The Covid-19 lockdown, which began in March, was the last straw as it managed to kill off whatever little hope there was beginning to grow out of the debris of the limestone crash.
Tellingly, a glance at the website of the Department of Mining and Geology lists 28 entities who have received mining leases and the majority are companies, including the cement firms based in Meghalaya and the Bangladesh-Chhatak-based company, the Lafarge Umiam Mining Pvt Ltd, which mines and transports limestone from Meghalaya to its cement plant in the neighbouring country via a conveyor belt. The accusation against the state government is that the bureaucracy is creating more problems by creating hurdles for individual applicants to obtain mining leases.

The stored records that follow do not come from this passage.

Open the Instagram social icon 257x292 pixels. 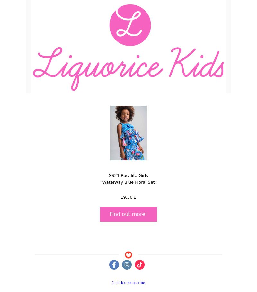(x=127, y=265)
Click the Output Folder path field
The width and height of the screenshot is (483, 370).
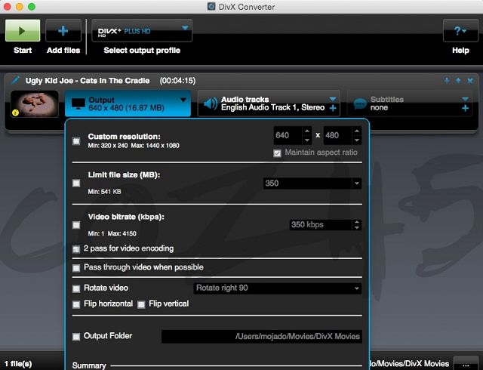pos(261,337)
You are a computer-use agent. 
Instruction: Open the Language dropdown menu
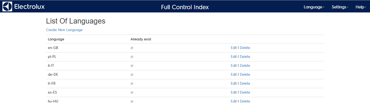314,7
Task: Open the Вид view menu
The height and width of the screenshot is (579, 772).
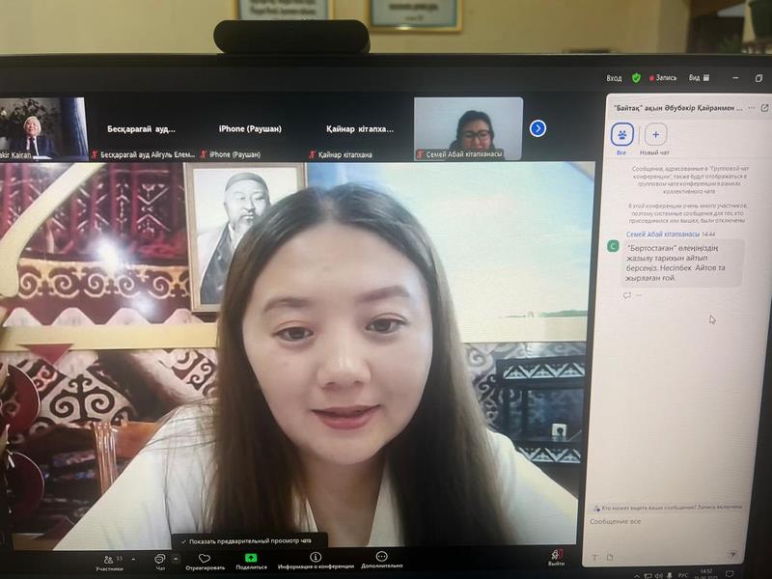Action: [699, 78]
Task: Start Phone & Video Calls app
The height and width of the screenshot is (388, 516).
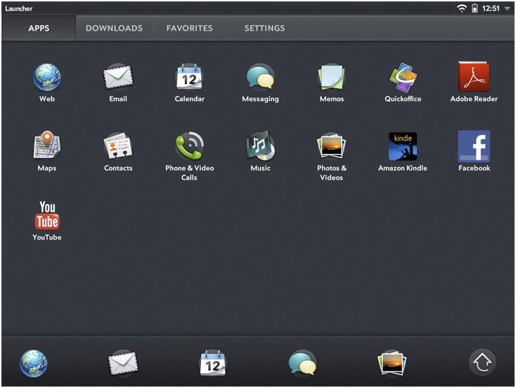Action: click(x=190, y=146)
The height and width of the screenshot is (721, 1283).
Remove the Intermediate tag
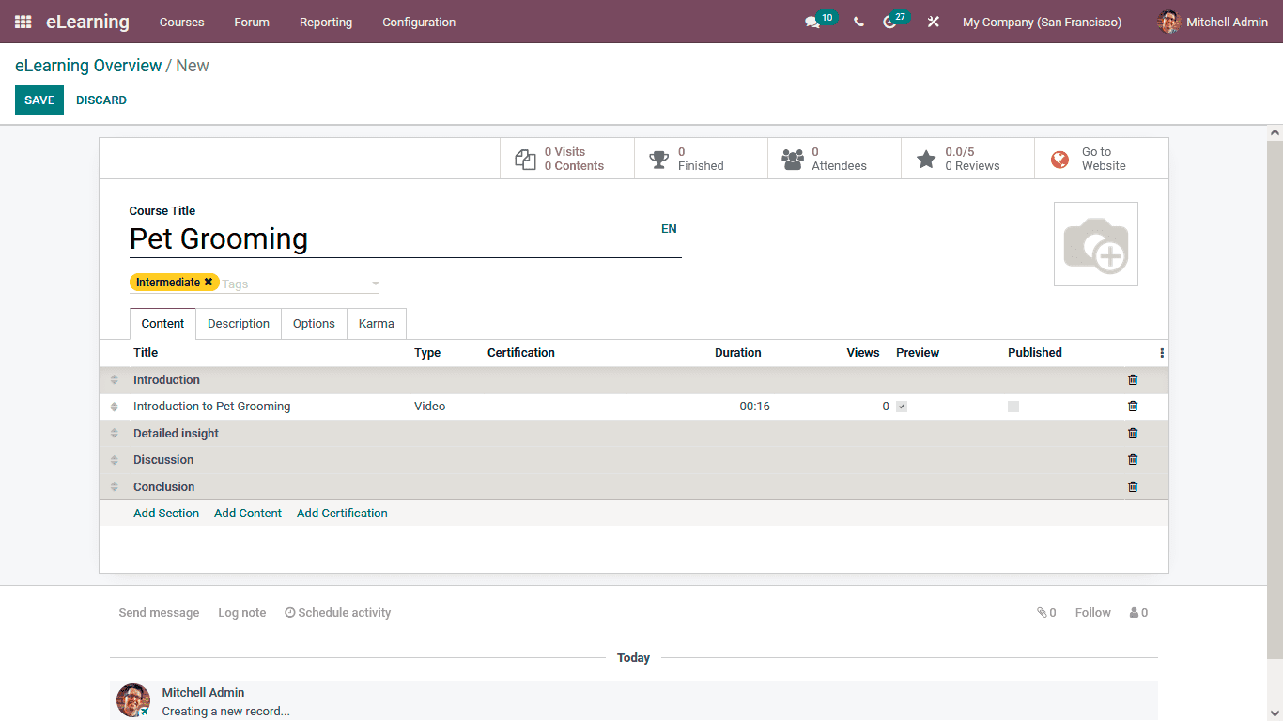coord(208,282)

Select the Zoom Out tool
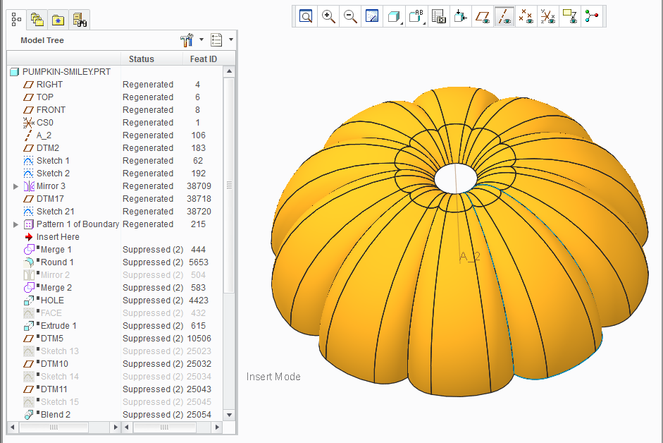point(350,16)
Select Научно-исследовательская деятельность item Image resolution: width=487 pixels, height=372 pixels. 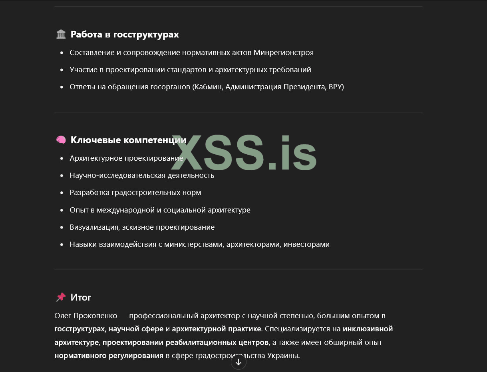coord(142,175)
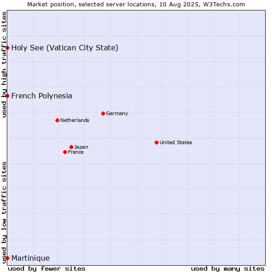Click the 'used by high traffic sites' axis label
Viewport: 272px width, 272px height.
pos(4,64)
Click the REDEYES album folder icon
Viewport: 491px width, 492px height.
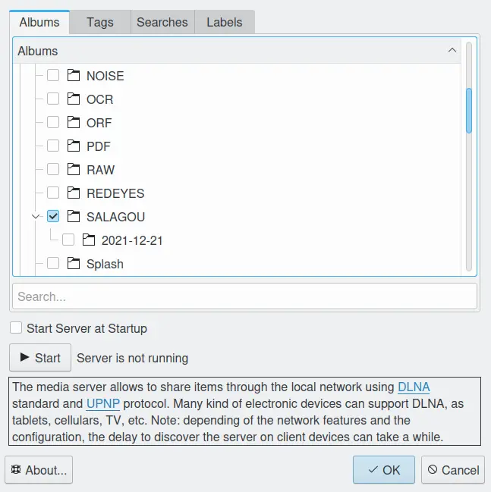74,193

Local sources said that, as of now, the limestone economy has crashed and has yet to recover. It may not recover at all for individuals as it was prior to 2016.
“While the local tribes have reconciled themselves to the situation and latched on to other trades or migrated to other parts of the state or elsewhere, the non-tribal migrants dependant on the old economy are not finding avenues for livelihood as they have no base in those villages,” said a local elder. He also pointed out that many outside forces and organizations are taking advantage of the unemployed people by fishing in troubled waters.
He also pointed out that the Bengalis and other non-tribals who were working in the agriculture sector in those areas are still working happily in the rice fields, the proceeds of which they share with the tribal owners of the land.